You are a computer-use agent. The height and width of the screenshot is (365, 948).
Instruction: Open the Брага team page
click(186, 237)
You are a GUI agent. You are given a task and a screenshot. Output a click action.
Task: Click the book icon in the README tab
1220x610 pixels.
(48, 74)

+-------+

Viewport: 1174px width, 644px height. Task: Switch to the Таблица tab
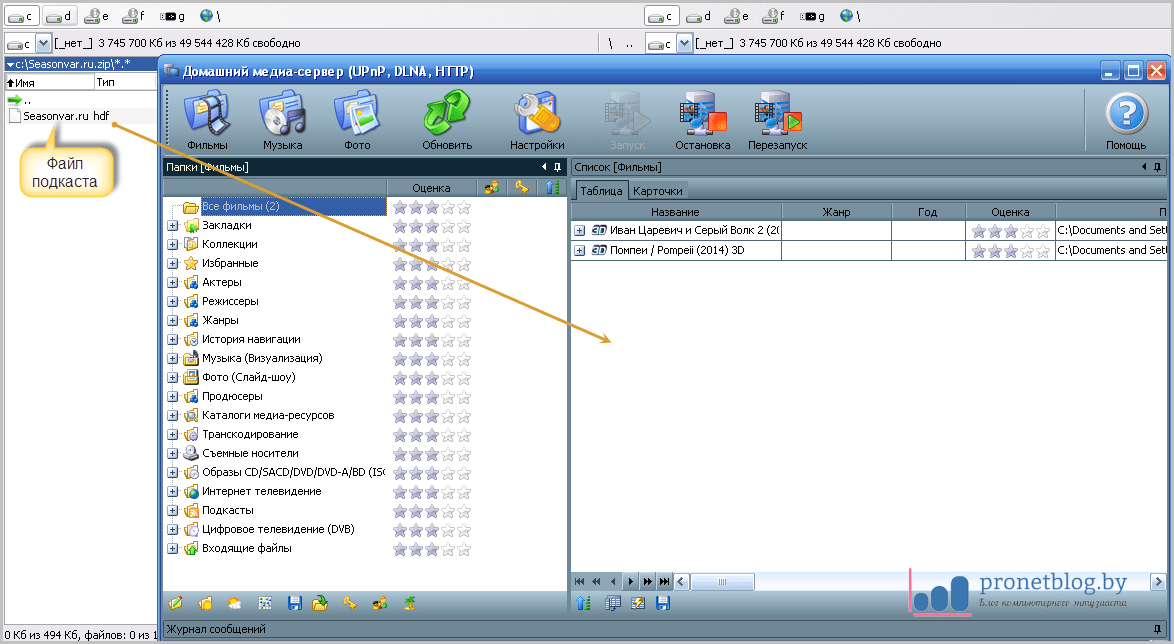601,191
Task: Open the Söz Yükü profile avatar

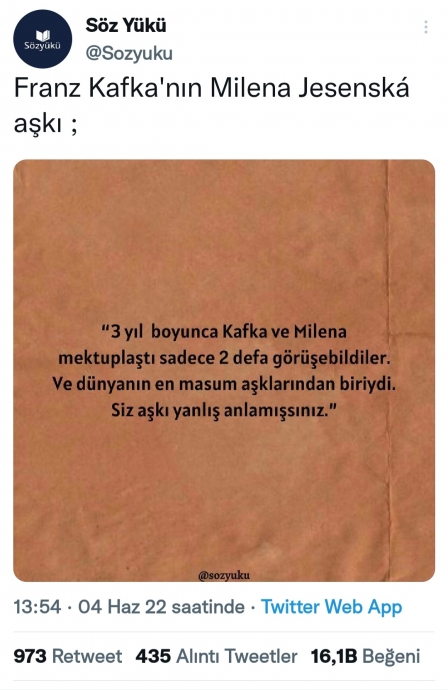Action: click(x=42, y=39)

+-------+

* EXERCISE
Select and copy every line from the records that includes the word "screenshot".

* ANSWER TO THIS PROBLEM
You are a computer-use agent. The height and width of the screenshot is (365, 948).
You are a GUI agent. You are given a task and a screenshot. Output a click action.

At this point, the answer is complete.